> **Work required**: Repeat every record word for word and omit the images.

Start of Supplied data

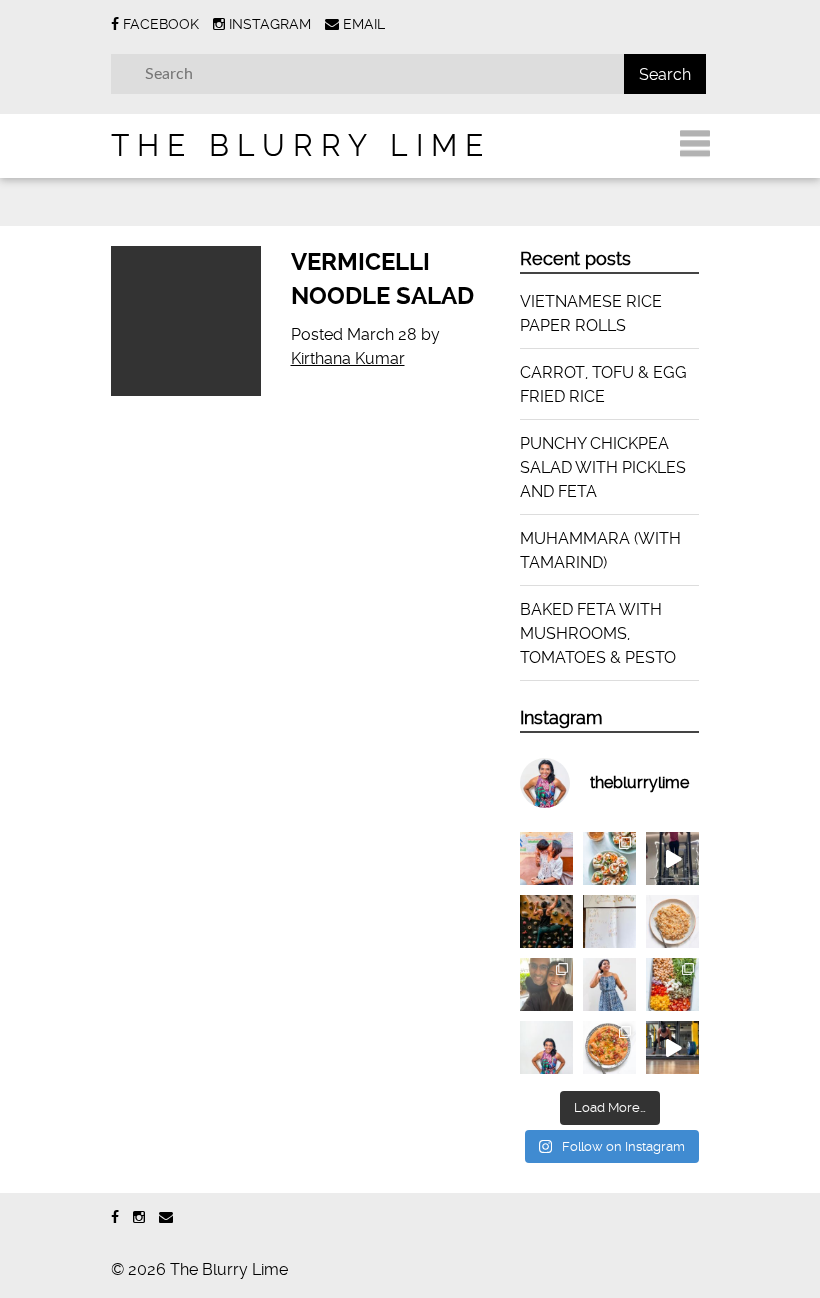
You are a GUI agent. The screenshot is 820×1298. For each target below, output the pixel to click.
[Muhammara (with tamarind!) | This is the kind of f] (609, 1047)
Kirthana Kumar (348, 358)
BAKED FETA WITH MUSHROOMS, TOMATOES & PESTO (598, 633)
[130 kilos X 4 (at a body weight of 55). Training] (672, 1047)
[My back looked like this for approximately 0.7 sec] (546, 921)
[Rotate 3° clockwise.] (609, 984)
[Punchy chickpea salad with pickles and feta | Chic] (672, 984)
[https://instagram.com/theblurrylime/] (139, 1217)
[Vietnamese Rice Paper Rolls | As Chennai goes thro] (609, 858)
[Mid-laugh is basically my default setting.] (546, 1047)
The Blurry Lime (301, 145)
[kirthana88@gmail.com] (166, 1217)
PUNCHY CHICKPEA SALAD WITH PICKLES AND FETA (603, 467)
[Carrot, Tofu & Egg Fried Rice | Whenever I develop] (672, 921)
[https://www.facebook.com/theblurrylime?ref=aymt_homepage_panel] (115, 1217)
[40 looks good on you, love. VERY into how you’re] (546, 984)
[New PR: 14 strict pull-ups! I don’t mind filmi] (672, 858)
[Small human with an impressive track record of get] (546, 858)
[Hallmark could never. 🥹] (609, 921)
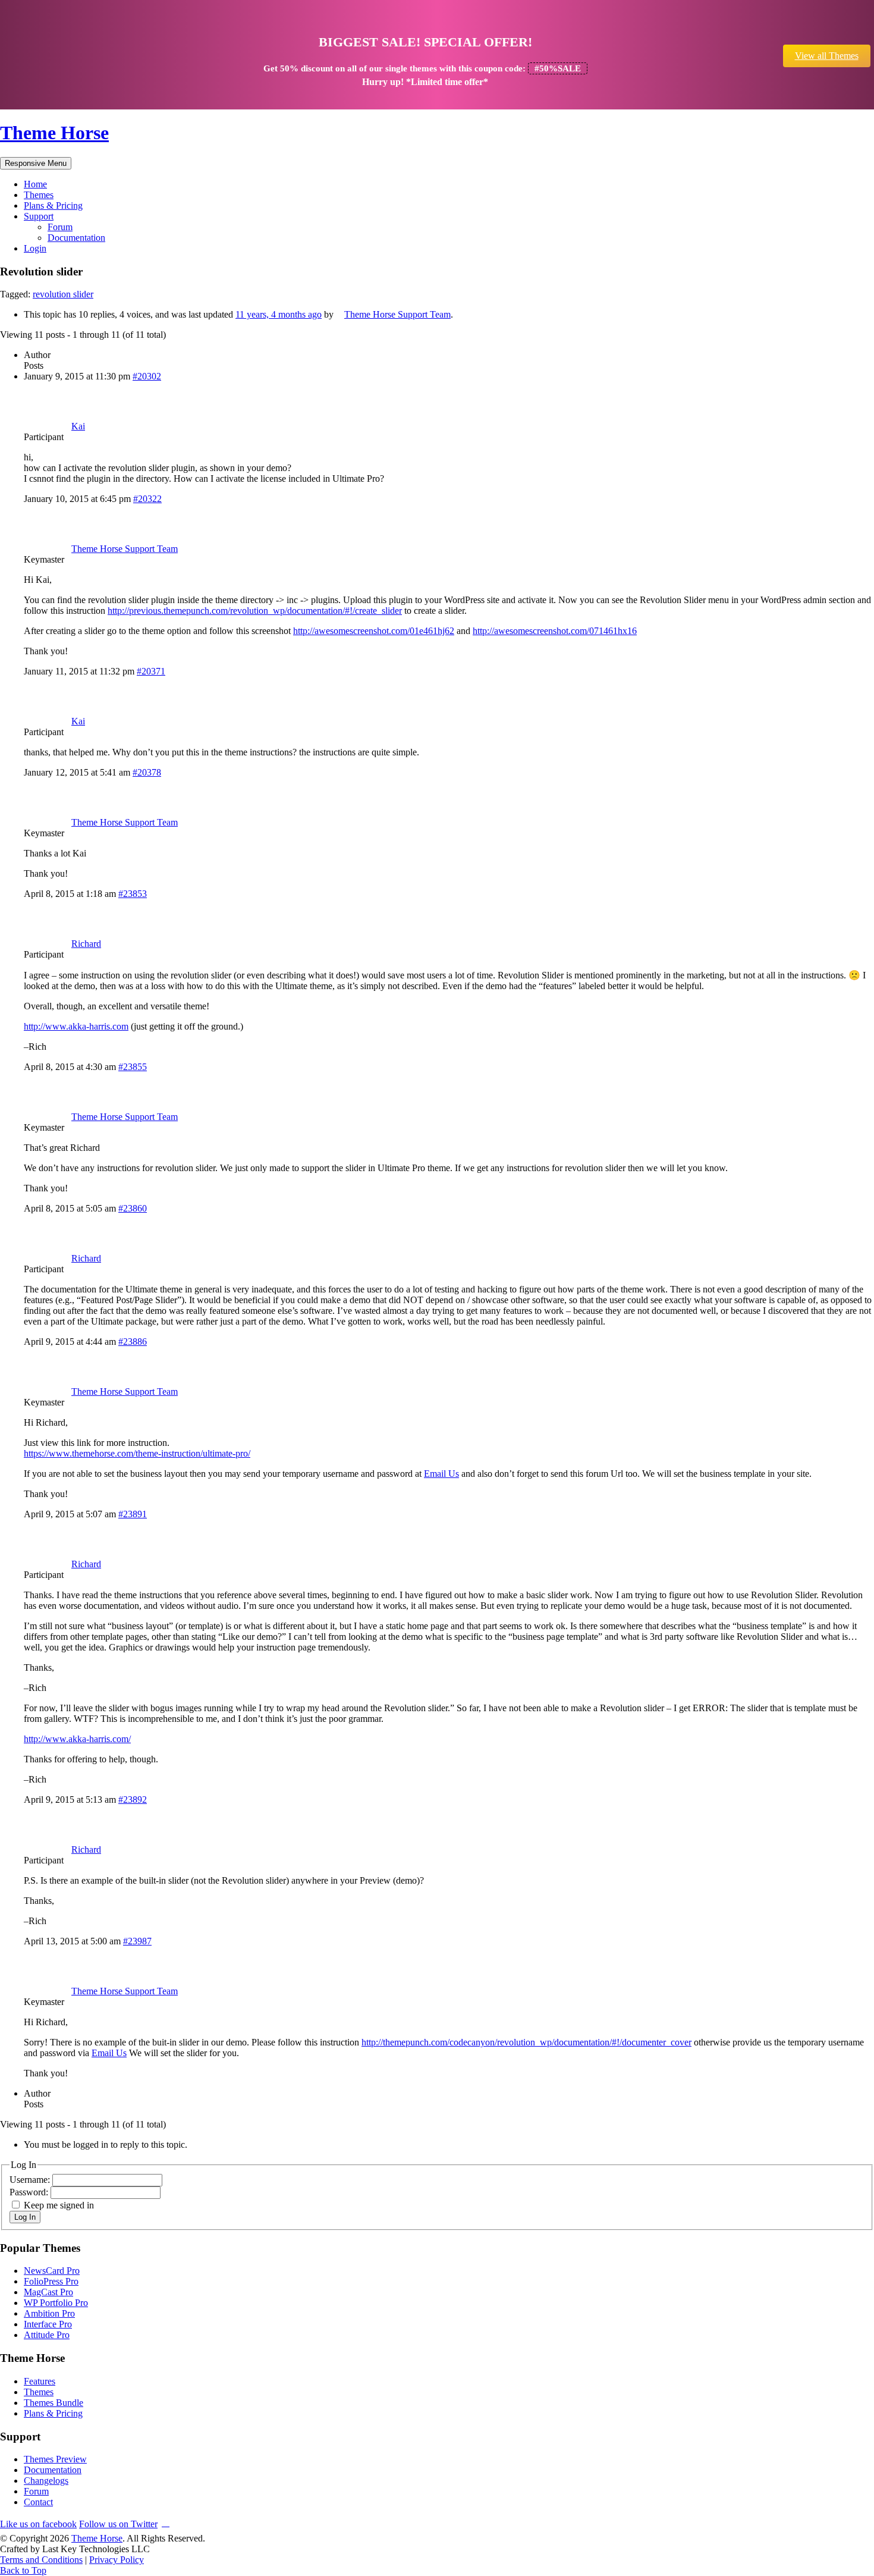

End of Supplied data

> **Answer space**:
You are a GUI agent. The screenshot is 820×1298. For each target below, output the pixel to click.
[Muhammara (with tamarind!) | This is the kind of f] (609, 1047)
Kirthana Kumar (348, 358)
BAKED FETA WITH MUSHROOMS, TOMATOES & PESTO (598, 633)
[130 kilos X 4 (at a body weight of 55). Training] (672, 1047)
[My back looked like this for approximately 0.7 sec] (546, 921)
[Rotate 3° clockwise.] (609, 984)
[Punchy chickpea salad with pickles and feta | Chic] (672, 984)
[https://instagram.com/theblurrylime/] (139, 1217)
[Vietnamese Rice Paper Rolls | As Chennai goes thro] (609, 858)
[Mid-laugh is basically my default setting.] (546, 1047)
The Blurry Lime (301, 145)
[kirthana88@gmail.com] (166, 1217)
PUNCHY CHICKPEA SALAD WITH PICKLES AND FETA (603, 467)
[Carrot, Tofu & Egg Fried Rice | Whenever I develop] (672, 921)
[https://www.facebook.com/theblurrylime?ref=aymt_homepage_panel] (115, 1217)
[40 looks good on you, love. VERY into how you’re] (546, 984)
[New PR: 14 strict pull-ups! I don’t mind filmi] (672, 858)
[Small human with an impressive track record of get] (546, 858)
[Hallmark could never. 🥹] (609, 921)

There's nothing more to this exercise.